> **What you have to do**: Since only a count is wanted, work out how many lines in the material below contain the word "computer" and return that number.

**********

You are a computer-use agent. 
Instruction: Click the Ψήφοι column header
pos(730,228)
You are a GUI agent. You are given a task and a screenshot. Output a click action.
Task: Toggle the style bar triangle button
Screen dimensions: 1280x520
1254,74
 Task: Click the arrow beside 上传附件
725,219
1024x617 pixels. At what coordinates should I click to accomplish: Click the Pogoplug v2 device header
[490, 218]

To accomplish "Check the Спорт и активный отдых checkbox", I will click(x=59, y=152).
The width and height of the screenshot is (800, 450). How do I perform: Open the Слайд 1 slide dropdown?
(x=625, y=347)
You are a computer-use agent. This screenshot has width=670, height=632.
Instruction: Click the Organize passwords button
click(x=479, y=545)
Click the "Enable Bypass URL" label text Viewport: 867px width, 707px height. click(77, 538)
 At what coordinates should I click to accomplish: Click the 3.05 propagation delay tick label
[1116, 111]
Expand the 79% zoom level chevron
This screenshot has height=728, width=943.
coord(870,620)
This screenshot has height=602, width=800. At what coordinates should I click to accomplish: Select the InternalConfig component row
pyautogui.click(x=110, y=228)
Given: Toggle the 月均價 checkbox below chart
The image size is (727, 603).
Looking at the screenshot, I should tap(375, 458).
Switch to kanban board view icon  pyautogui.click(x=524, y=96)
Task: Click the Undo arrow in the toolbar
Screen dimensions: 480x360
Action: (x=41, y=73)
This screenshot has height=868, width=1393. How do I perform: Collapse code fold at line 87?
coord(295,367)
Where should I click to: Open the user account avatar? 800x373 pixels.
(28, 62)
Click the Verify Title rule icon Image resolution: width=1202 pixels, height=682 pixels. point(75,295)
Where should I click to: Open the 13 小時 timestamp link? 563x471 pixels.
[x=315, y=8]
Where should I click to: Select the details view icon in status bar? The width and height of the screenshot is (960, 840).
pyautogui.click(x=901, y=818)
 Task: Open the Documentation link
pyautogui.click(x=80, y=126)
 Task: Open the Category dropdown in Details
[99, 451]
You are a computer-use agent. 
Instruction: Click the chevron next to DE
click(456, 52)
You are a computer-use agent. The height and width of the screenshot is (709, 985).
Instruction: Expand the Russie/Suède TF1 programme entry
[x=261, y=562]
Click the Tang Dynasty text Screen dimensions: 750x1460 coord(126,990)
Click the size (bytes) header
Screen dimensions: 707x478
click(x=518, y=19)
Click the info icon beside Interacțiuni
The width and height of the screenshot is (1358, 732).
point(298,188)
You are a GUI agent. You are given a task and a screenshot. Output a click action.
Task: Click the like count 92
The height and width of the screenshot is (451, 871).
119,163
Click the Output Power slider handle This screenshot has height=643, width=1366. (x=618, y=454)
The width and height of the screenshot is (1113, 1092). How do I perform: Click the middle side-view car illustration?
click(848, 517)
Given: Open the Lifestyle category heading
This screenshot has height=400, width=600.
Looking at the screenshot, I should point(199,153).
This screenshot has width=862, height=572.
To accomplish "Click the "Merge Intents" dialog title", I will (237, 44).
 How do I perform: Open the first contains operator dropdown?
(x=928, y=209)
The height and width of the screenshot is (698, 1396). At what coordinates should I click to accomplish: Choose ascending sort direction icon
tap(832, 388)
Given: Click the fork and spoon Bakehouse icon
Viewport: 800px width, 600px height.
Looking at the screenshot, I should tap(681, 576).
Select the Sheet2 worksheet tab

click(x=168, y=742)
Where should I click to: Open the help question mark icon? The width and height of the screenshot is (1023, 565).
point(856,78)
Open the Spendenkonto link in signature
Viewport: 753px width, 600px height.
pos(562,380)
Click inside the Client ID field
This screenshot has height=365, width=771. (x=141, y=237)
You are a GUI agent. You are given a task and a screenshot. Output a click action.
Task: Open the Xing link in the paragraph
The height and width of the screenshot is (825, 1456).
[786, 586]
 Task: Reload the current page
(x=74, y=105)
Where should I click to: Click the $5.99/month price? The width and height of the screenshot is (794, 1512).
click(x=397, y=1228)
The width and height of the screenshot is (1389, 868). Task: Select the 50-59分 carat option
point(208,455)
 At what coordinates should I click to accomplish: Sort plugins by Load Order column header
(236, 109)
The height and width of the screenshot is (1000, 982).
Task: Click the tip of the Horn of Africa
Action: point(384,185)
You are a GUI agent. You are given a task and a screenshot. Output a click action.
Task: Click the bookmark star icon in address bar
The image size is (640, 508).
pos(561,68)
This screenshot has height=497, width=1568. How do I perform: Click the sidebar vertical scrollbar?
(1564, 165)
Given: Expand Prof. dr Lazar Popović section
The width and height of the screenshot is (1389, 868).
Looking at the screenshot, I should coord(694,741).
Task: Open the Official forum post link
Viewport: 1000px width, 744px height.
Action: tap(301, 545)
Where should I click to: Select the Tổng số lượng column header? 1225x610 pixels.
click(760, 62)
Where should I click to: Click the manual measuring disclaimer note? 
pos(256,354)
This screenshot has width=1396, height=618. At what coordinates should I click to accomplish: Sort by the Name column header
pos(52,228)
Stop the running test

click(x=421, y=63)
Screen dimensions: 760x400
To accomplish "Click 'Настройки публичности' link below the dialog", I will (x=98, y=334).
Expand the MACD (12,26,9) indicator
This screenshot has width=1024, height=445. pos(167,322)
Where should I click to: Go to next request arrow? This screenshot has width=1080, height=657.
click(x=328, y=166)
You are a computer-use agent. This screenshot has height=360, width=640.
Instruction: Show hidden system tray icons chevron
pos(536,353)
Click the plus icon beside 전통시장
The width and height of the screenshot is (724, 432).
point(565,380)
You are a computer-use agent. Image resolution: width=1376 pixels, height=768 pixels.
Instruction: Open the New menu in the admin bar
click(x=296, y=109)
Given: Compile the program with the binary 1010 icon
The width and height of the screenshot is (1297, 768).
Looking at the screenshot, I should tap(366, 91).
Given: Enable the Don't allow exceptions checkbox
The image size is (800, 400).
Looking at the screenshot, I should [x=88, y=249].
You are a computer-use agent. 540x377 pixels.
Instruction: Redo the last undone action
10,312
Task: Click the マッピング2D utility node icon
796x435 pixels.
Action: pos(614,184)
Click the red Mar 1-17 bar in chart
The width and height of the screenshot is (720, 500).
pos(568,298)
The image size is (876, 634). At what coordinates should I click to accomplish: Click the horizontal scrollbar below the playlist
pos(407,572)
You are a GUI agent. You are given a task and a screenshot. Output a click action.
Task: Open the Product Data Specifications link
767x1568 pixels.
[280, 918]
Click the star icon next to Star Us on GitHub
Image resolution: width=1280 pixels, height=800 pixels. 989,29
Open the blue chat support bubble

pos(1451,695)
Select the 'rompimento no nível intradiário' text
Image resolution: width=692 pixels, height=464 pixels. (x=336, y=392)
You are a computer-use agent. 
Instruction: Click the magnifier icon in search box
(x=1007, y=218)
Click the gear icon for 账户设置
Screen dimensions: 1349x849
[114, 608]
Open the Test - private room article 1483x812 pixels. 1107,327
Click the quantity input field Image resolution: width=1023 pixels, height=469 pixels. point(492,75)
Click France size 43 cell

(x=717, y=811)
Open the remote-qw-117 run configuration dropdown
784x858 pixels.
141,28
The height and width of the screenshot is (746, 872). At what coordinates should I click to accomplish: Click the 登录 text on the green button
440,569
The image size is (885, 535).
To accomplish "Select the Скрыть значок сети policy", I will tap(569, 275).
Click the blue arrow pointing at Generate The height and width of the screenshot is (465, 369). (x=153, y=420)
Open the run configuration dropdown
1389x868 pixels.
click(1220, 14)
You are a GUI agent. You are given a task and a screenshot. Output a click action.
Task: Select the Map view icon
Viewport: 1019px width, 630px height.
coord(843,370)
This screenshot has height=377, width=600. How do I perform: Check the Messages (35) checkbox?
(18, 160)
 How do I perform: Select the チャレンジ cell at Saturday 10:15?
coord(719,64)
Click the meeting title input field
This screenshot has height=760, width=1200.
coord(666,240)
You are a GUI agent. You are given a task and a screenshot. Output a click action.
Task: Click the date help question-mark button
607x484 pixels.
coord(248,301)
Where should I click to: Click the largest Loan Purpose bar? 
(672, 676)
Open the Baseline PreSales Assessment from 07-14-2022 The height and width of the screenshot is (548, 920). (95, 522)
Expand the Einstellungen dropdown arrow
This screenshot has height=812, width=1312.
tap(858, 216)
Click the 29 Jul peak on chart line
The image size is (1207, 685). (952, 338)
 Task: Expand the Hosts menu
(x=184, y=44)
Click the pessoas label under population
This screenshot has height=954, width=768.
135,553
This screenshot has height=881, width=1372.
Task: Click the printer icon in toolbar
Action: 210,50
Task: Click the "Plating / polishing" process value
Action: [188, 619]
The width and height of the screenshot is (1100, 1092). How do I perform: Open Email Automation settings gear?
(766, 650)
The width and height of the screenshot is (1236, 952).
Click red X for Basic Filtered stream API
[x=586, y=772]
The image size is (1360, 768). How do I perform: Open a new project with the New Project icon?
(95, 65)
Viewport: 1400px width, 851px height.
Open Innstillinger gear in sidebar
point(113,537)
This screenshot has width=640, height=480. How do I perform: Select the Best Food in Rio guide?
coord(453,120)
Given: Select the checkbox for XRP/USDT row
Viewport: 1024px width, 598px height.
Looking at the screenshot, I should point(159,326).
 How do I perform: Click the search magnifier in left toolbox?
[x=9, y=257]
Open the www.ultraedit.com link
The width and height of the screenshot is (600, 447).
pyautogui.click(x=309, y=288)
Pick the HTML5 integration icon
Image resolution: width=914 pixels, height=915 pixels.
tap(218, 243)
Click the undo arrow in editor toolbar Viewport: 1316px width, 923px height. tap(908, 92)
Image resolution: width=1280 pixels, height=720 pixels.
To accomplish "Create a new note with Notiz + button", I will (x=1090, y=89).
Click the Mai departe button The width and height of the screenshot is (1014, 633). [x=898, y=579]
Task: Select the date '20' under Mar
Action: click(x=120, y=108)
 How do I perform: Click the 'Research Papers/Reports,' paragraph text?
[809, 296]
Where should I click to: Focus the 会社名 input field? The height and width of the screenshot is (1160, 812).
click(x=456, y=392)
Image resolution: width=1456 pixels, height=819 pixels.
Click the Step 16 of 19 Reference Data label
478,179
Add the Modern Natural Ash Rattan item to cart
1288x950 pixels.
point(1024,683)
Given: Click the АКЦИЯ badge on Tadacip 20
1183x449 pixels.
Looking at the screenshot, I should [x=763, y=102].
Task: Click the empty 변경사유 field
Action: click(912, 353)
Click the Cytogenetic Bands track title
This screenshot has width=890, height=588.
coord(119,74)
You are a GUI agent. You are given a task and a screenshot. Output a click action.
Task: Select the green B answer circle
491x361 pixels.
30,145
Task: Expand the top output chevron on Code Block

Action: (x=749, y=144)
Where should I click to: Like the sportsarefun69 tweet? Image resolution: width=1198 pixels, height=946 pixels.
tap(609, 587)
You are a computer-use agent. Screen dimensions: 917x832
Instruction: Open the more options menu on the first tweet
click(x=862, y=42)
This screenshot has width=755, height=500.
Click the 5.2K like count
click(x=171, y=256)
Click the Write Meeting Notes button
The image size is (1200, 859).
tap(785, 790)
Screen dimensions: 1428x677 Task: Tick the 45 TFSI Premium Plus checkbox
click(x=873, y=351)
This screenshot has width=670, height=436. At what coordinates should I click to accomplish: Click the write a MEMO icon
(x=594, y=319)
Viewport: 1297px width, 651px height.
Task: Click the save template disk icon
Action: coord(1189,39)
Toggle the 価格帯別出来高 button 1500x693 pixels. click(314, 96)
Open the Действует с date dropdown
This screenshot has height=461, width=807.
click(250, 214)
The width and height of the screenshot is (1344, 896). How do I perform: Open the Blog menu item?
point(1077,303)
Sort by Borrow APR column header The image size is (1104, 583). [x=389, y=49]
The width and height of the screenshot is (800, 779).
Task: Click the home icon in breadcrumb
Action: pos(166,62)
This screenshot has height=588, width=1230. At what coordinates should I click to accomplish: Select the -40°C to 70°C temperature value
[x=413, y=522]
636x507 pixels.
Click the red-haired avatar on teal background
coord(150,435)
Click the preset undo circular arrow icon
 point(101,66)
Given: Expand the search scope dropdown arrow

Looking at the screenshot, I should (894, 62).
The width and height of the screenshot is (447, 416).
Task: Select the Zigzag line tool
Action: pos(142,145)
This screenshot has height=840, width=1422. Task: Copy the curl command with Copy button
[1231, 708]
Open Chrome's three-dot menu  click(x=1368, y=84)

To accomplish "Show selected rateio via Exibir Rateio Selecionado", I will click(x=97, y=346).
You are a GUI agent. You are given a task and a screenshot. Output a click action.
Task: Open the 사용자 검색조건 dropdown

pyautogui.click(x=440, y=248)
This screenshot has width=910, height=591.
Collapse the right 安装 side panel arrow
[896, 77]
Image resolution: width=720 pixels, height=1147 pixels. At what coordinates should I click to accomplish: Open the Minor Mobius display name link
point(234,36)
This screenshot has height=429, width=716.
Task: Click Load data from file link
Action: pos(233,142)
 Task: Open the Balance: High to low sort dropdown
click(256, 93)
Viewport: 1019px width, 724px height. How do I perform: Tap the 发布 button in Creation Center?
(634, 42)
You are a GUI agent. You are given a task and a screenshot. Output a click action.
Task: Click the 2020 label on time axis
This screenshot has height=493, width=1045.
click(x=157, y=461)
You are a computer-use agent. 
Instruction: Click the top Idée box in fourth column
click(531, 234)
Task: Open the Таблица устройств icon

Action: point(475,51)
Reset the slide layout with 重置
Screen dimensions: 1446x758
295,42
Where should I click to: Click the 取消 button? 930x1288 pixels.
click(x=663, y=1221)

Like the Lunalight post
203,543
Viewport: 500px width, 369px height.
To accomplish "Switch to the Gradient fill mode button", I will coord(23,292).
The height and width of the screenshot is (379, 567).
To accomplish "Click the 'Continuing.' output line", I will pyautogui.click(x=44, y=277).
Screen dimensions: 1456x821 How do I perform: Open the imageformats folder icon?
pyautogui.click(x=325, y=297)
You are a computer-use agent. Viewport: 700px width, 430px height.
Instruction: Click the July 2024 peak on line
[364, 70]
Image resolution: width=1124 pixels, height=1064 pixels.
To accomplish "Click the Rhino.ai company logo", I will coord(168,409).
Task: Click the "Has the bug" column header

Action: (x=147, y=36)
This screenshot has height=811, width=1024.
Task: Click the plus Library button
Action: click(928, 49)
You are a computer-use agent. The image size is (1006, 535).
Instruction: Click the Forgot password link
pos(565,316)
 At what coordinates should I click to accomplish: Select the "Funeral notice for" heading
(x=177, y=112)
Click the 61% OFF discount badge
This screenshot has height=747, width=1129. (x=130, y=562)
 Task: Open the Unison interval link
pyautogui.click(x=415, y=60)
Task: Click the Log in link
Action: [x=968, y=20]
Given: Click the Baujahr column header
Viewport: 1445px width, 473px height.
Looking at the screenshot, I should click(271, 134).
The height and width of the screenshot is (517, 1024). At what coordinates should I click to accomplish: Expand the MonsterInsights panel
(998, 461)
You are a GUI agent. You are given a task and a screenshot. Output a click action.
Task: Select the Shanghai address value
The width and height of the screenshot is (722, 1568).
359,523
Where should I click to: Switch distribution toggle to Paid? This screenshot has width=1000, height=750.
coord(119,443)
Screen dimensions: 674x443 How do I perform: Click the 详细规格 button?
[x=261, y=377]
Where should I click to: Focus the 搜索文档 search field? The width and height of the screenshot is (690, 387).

**********

> **Final answer**: 12